Whoever has 'something sodding else' may just get the lollipop. If you have that AND check the stereo Goldie you're heading for two lollipops.
Can't say for sure, as she has not been back to the guys who put the new replacement head unit in. However, getting fed up with all the issues, especially when she sat for one night and then refused to start, I decided to remove the stereo fuses when parking up. Which has helped.
This is the first time in weeks that she hasn't been used every day. So waiting to see what happens when I use her tomorrow or Thursday. If she starts then stereo is draining.
Which will answer one question. However, the issue with the ignition barrel remains, and still needs an answer.
Which reminds me. Did whoever the kind person with Icarsoft lr V2.0 ever manage to find out if it allows access to security? Thanks :)

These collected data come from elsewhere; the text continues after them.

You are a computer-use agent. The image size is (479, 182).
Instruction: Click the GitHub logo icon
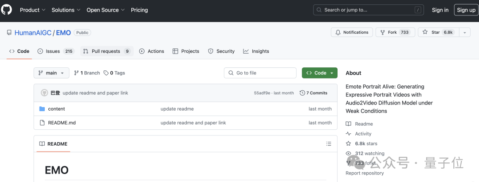6,10
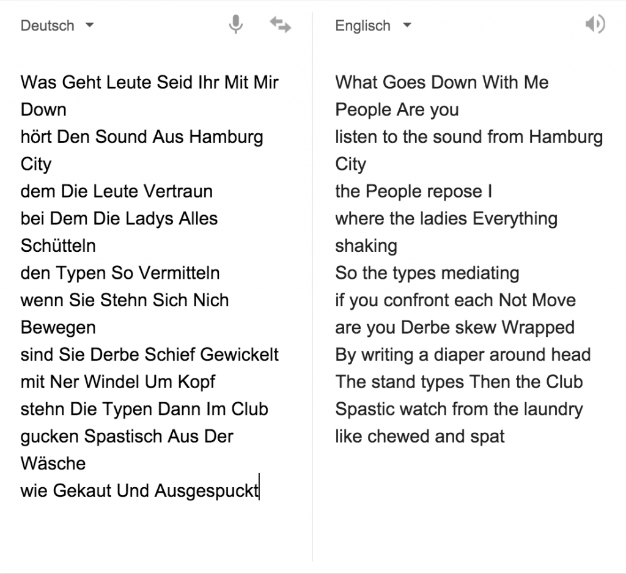The image size is (626, 574).
Task: Click source word 'Wäsche'
Action: 53,463
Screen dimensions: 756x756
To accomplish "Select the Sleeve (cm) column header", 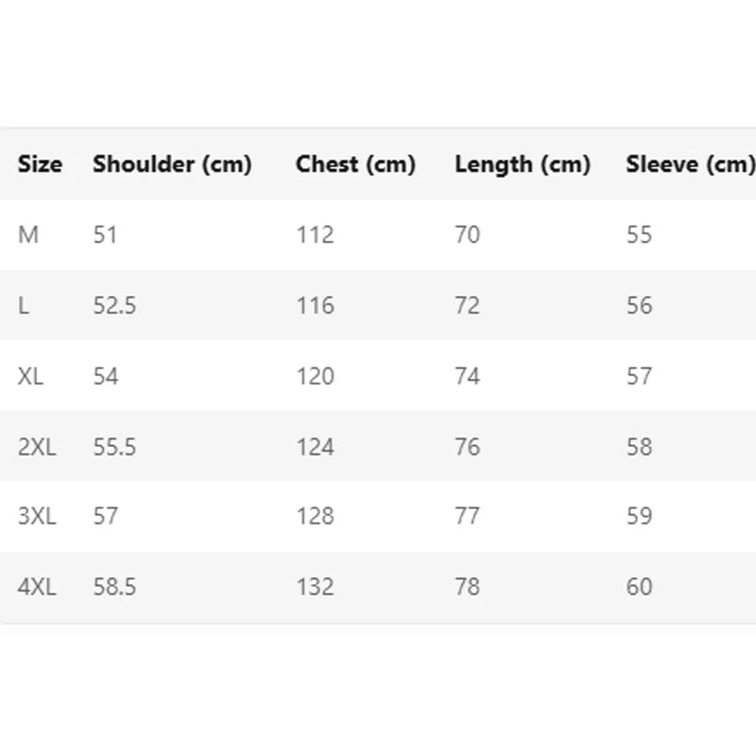I will pyautogui.click(x=690, y=164).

For the battery drain, best method is to buy a DC Current Clamp meter. Then simulate the bonnet being closed by disconnecting the bonnet switch, and wait for the car to go to "sleep". Next use the clamp meter to find what circuits are still active & drawing current. If you're checking the radio, disable the motion sensors, so you down trigger them. You should only need to check the 12V aux & switched feeds, but check the other wires just in case.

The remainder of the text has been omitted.